FBI Fires Peter Strzok, Political Lightning Rod Who Criticized Trump
Updated at 7:24 p.m. ET
The FBI has fired an embattled special agent who was removed from the Russia inquiry after internal investigators discovered he had criticized then-candidate Donald Trump in text messages with another bureau official.
Peter Strzok had remained on the FBI payroll until his employment finally was terminated on Friday, his attorney said Monday morning.
The bureau's Office of Professional Responsibility had recommended that Strzok be reprimanded with a demotion and 60-day suspension, but the office of Deputy FBI Director David Bowdich decided instead that Strzok should be fired altogether.
In a statement provided to NPR Monday evening, the FBI said Strzok "was subject to the standard FBI review and disciplinary process after conduct highlighted in the IG report was referred to the FBI's Office of Professional Responsibility." The FBI continued: "OPR reviewed the investigative materials, as well as the written and oral responses of Mr. Strzok and his counsel, and issued OPR's decision. The Deputy Director, as the senior career FBI official, has the delegated authority to review and modify any disciplinary findings and/or penalty as deemed necessary in the best interest of the FBI."
President Trump tweeted Monday afternon saying Strzok "finally" had been let go. "The list of bad players in the FBI & DOJ gets longer & longer," the president also wrote. "Based on the fact that Strzok was in charge of the Witch Hunt, will it be dropped? It is a total Hoax. No Collusion, No Obstruction - I just fight back!"
Strzok had been reassigned off counterintelligence investigations following the discovery of his messages, which included a vow to FBI attorney Lisa Page that "we'll stop" Trump from being elected, complaints about the "smell" of Trump supporters and other such comments sent in real time during the 2016 presidential race.
But he had remained an employee, including apparently following the FBI's decision to have him escorted out of its Washington, D.C., headquarters in June.
Strzok's attorneys called his dismissal "not only a departure from typical bureau practice" but a decision that contradicted earlier commitments by FBI Director Christopher Wray to follow standard process in dealing with its personnel matters.
Strzok has been the target of months of attacks by Trump and his supporters over the text messages, which Strzok exchanged on his official government mobile phone with Page. The two were having an extramarital affair and used their work devices to conceal that from their spouses, they've acknowledged.
Trump and his Republican allies — particularly in the House of Representatives — argue Strzok and Page embody what they call the "bias" within the FBI and Justice Department that is really at the heart of the department's Russia investigation, which in Trump's construction is a "witch hunt" out to frame him.
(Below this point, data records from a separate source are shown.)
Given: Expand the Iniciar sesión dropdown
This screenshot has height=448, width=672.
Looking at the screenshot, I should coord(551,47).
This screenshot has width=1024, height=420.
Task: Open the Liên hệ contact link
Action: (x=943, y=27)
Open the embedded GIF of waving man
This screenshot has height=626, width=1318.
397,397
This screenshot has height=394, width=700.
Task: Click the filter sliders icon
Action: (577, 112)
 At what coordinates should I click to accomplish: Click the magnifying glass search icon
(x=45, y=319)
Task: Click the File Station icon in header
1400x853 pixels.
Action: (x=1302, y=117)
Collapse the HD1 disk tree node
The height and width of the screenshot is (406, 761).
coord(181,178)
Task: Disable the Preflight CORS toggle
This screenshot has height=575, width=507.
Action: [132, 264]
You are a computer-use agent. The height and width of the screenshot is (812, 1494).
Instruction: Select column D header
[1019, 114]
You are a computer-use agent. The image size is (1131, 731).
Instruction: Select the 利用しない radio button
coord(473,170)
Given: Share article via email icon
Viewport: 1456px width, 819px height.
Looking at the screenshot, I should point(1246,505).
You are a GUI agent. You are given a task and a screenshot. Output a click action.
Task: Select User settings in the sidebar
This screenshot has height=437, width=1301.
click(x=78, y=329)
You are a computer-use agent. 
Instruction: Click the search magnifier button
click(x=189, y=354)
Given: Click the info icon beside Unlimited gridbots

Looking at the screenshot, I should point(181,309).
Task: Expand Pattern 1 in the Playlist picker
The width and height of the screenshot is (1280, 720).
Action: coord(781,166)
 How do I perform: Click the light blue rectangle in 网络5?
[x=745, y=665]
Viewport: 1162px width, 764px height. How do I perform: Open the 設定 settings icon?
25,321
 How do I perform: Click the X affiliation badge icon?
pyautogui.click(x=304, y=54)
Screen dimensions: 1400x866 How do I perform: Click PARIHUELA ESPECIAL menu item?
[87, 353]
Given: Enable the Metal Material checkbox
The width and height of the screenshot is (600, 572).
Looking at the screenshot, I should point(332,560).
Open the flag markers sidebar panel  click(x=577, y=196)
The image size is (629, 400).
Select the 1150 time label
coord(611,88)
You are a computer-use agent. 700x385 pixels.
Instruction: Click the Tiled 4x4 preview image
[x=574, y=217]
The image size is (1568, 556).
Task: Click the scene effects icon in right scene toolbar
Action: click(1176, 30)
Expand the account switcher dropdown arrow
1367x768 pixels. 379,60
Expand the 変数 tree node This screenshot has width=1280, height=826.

Strzok acknowledged to the House Judiciary Committee that he had exchanged all the messages with Page that had been discovered by Justice Department investigators but said the First Amendment protected his right to hold those views and denied he had ever let his beliefs affect any of his official actions.
The face of "bias"
Strzok and Page's story came to light just one day after former national security adviser Mike Flynn concluded his guilty plea in the Russia case with Justice Department special counsel Robert Mueller in December 2017. The attacks about "bias" have continued ever since, including through testimony by Strzok and Page before Congress.
The two have appeared in closed-door sessions before the House Judiciary Committee, and Strzok also testified once in public, on July 12, before a joint hearing of the House Judiciary and House Oversight committees. He told lawmakers that their attacks on federal law enforcement have helped the overall Russian campaign to sow discord within the United States.
Republicans did not like that. Rep. Trey Gowdy, R-S.C., chairman of the House Oversight Committee, upbraided Strzok for failing to see how badly he had undercut confidence in the FBI.
"Agent Strzok has a most unusual and largely self-serving definition of bias ... despite common sense, doesn't think he's biased," Gowdy said. "He thinks calling someone 'destabilizing' for the country isn't biased; he thinks promising to protect the country from someone he hasn't even begun to investigate isn't biased; he thinks promising to 'stop' someone he is supposed to be fairly investigating ... isn't biased."